= Exercise description =
The material below must be retyped in full, with every line kept exactly as it is.

= Dataset extract =
>>

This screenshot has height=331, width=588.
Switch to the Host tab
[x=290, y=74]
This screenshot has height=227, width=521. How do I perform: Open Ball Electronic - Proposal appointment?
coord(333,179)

<<

= Output below =
This screenshot has height=331, width=588.
Switch to the Host tab
[x=290, y=74]
This screenshot has height=227, width=521. How do I perform: Open Ball Electronic - Proposal appointment?
coord(333,179)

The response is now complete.